A few blocks away on Commercial Street is the uber-trendy Spitalfields precinct. Centred around the Old Spitalfields market, which used to sell fruit and veg, it us now a highbrow flea market, selling vintage clothes, jewellery, quirky homewares and designs from independent and up and coming fashion labels.

Stjohnbreadandwine.com
Spitalfields may have felt edgy and urbane a few years ago, but now it is definitely on the hipster map, which means it is still cool but no longer cheap. Pretty much everywhere has a great atmosphere, and some London culinary institutions are well worth the splurge - St John Bread and Wine will stretch your meat-eating imagination, and radically overhaul your (probably dismal) view on English food. Hawksmoor, a kind of fine-dining steakhouse, I would love to go to but haven't tried, and is meant to be amazing.

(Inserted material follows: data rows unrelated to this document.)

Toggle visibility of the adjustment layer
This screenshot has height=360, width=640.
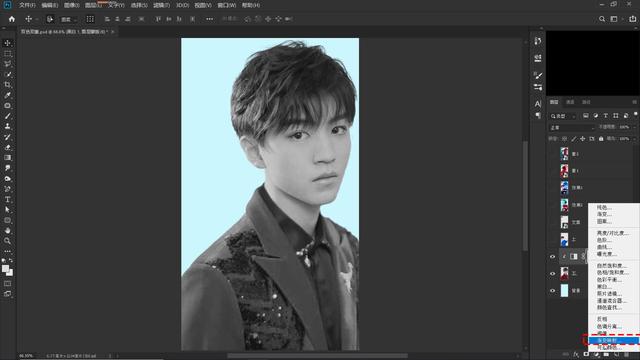click(552, 256)
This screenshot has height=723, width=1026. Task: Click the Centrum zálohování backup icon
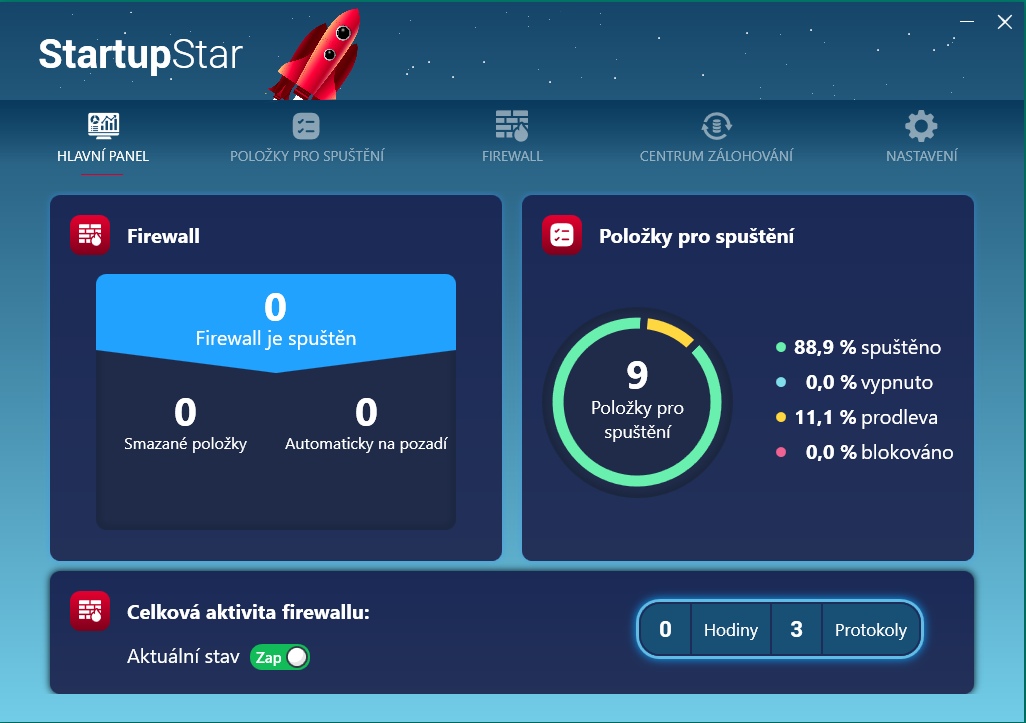(716, 125)
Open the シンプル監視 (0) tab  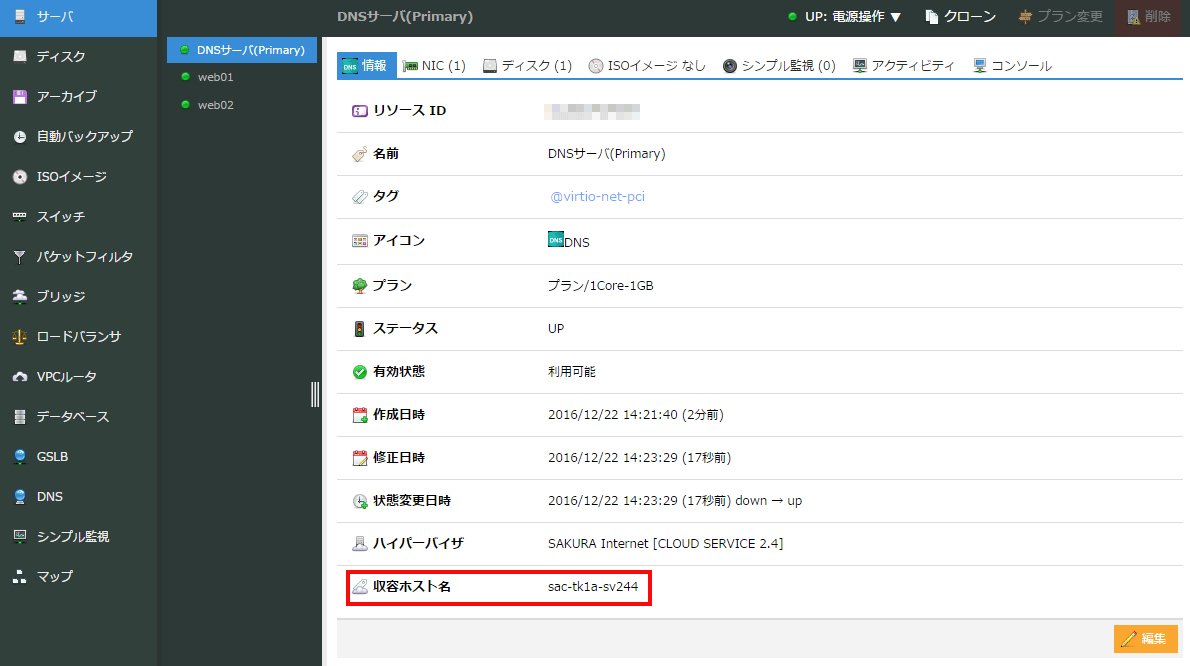click(x=779, y=66)
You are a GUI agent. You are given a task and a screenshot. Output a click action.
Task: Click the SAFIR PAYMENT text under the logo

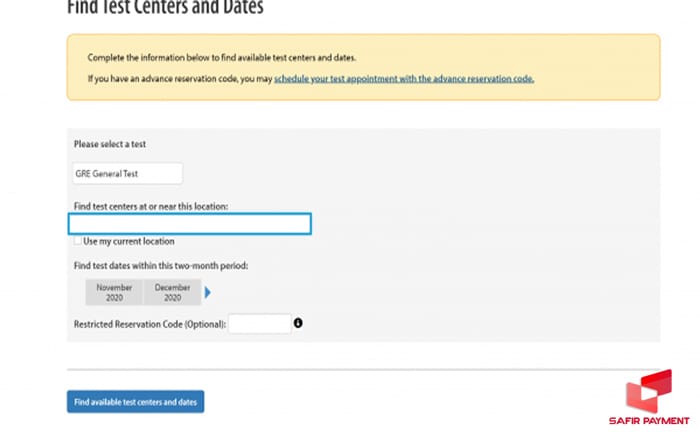tap(652, 420)
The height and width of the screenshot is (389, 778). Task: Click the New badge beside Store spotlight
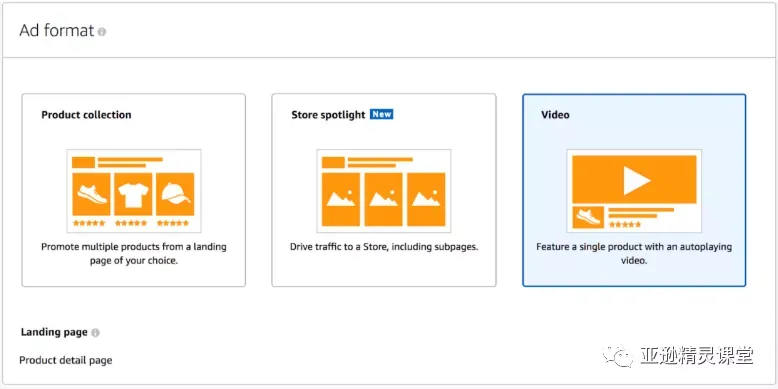point(382,114)
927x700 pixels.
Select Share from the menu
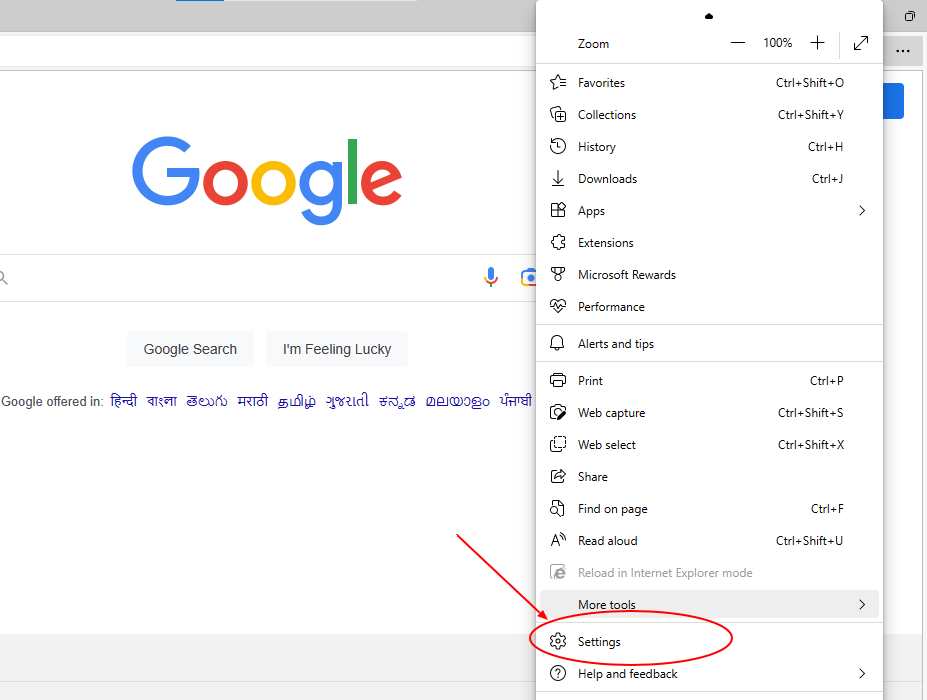coord(593,476)
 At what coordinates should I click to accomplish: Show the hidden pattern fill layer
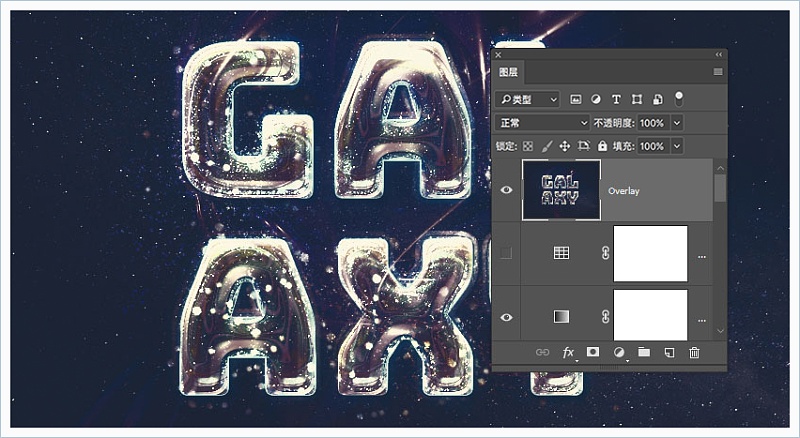[x=506, y=253]
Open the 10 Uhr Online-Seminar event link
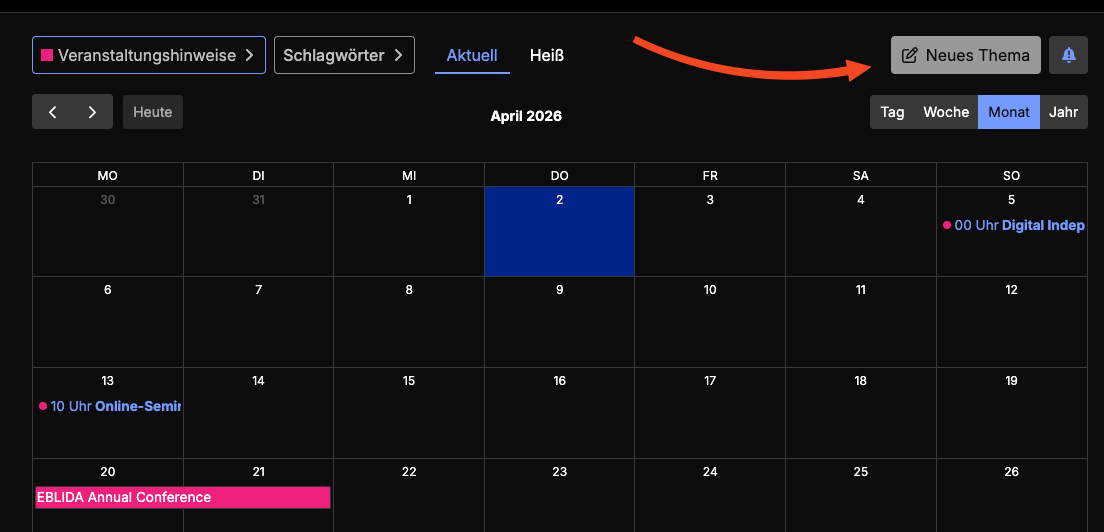The width and height of the screenshot is (1104, 532). click(x=115, y=406)
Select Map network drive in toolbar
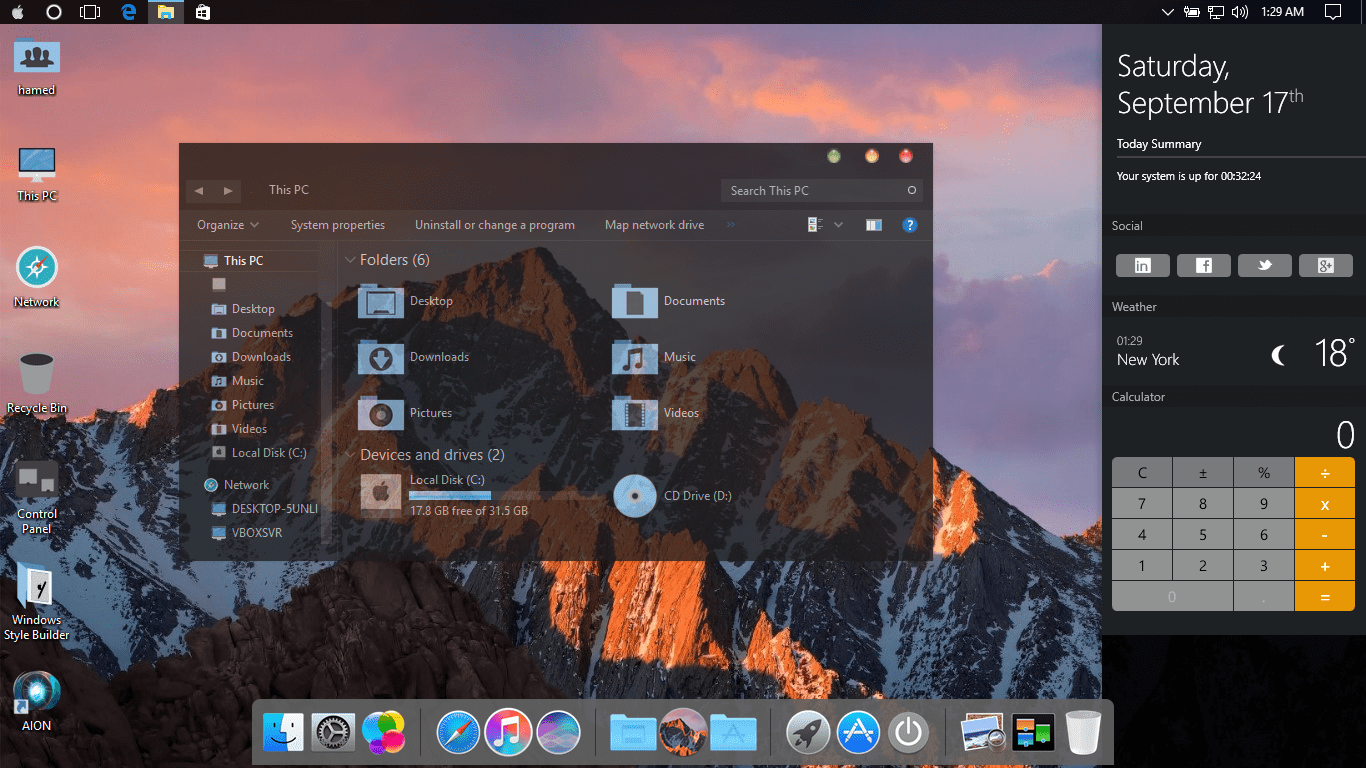The height and width of the screenshot is (768, 1366). coord(654,225)
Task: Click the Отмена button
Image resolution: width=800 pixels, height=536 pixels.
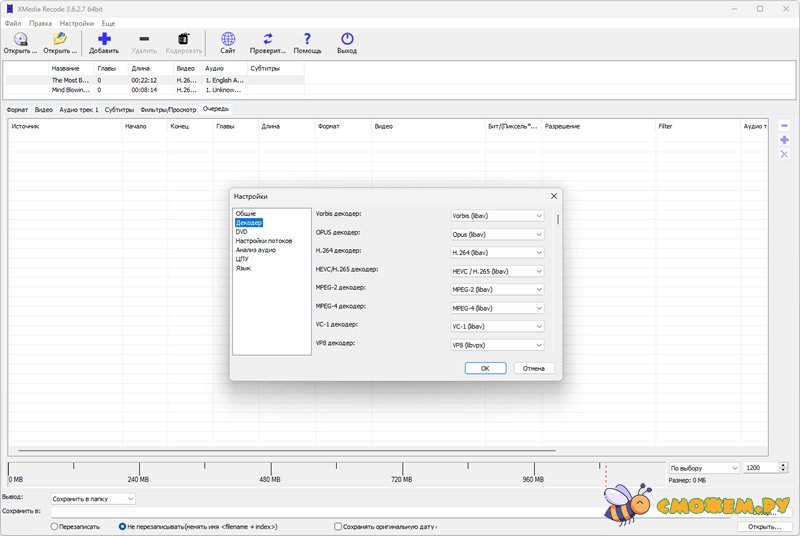Action: 534,368
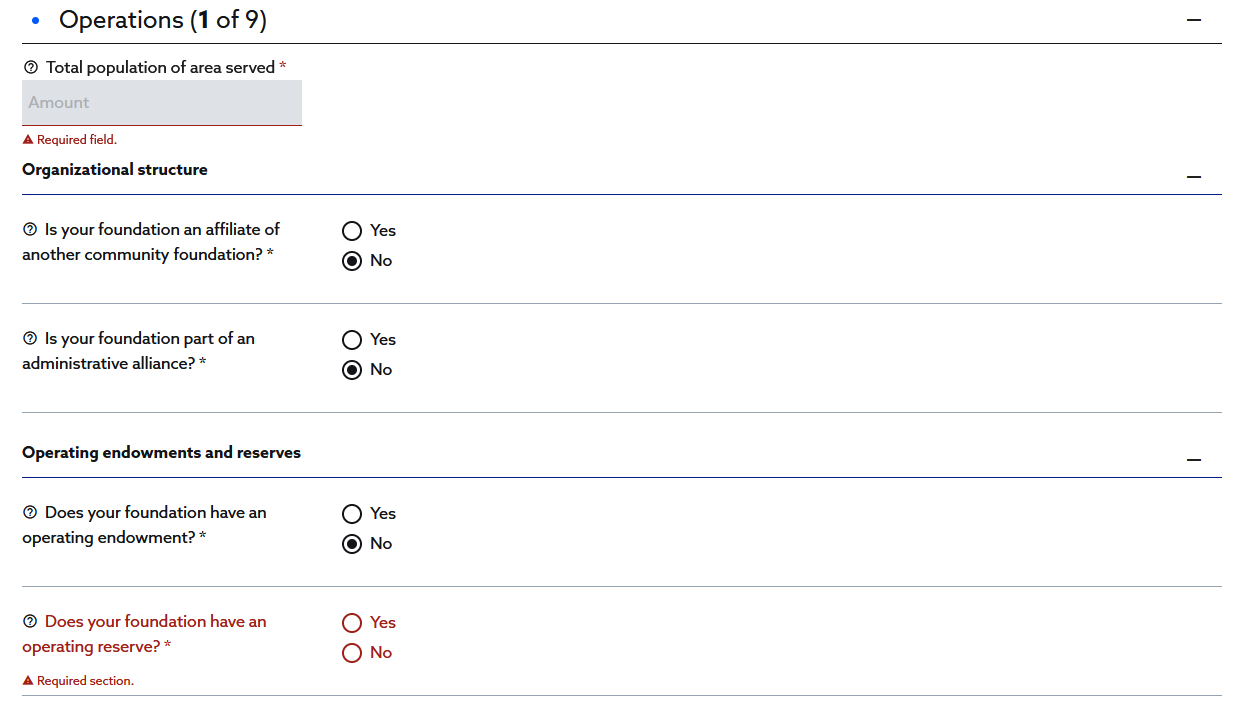Screen dimensions: 1257x710
Task: Click the Organizational structure heading
Action: coord(115,170)
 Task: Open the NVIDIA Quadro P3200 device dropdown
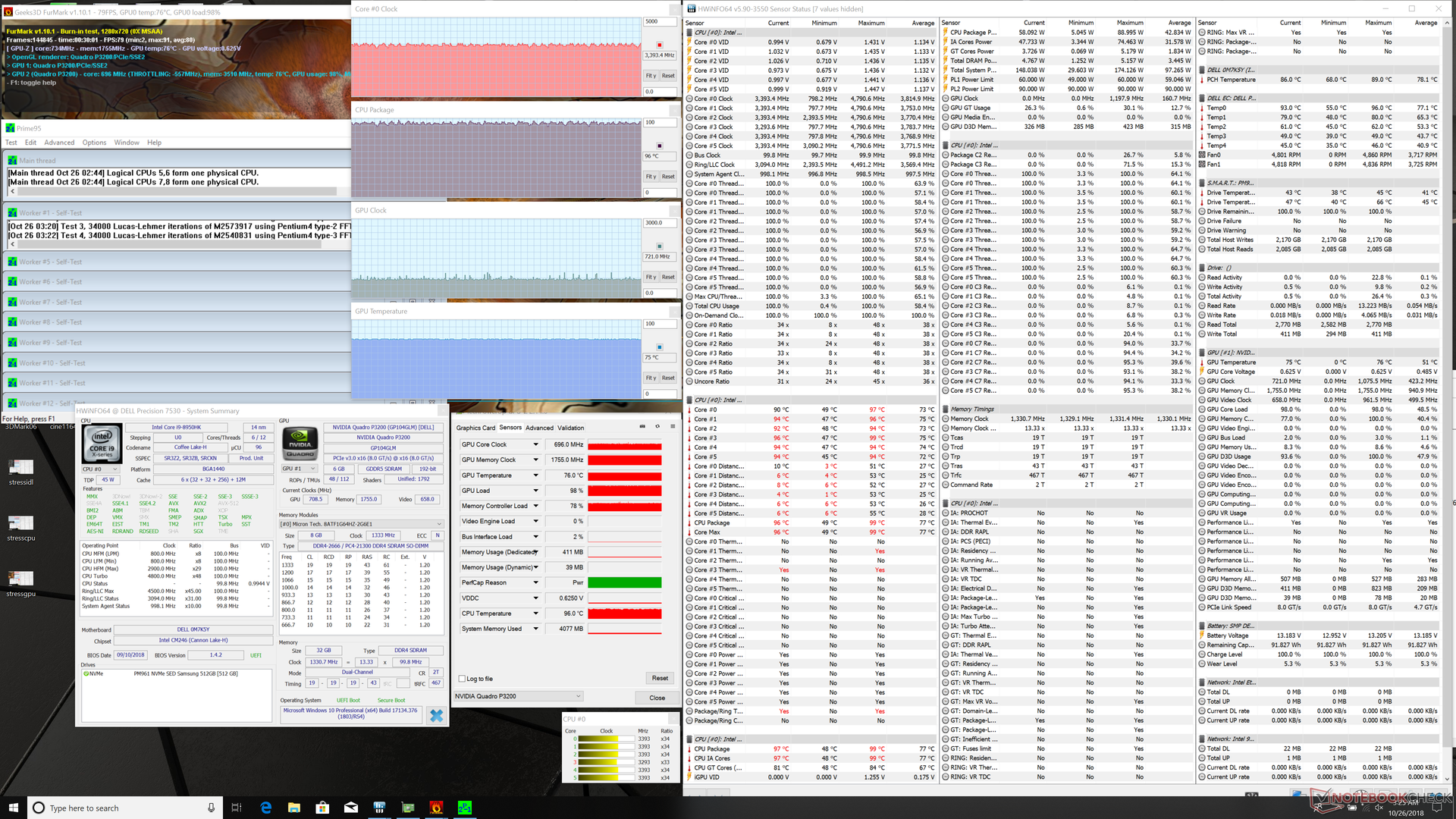519,696
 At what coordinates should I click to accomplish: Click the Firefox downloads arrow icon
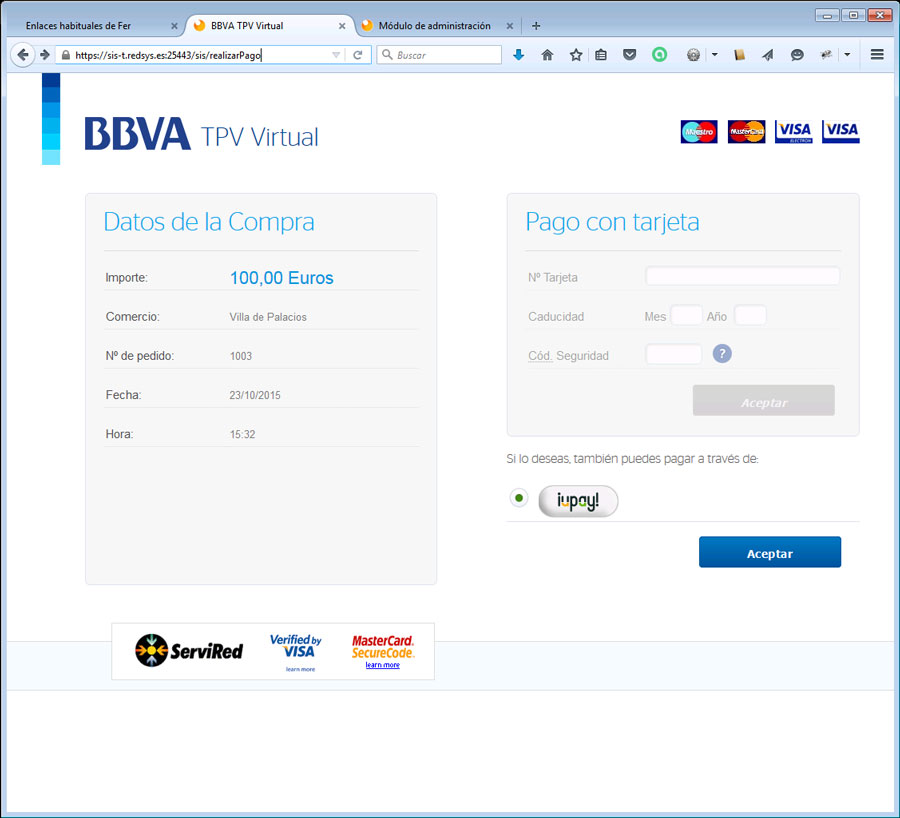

Shoreditch also fares well in the budget-cuisine department, with an entire street of hole in the wall Vietnamese restaurants. Again, these are hit and miss, but at least your wallet is not being punished on every attempt. We ate at one place on two separate occasions, and had completely different experiences, so reliability is not a given. This makes it hard if you eat somewhere nice and then want to go back with a different group of friends - you can end up being burned.

Granted, this isn't a review of London's finest restaurants. Most times we are simply after a decent meal in a place with a nice atmosphere that won't cost the earth. But in this city, looks can be deceiving and you need to do your research in order to uncover the real gems.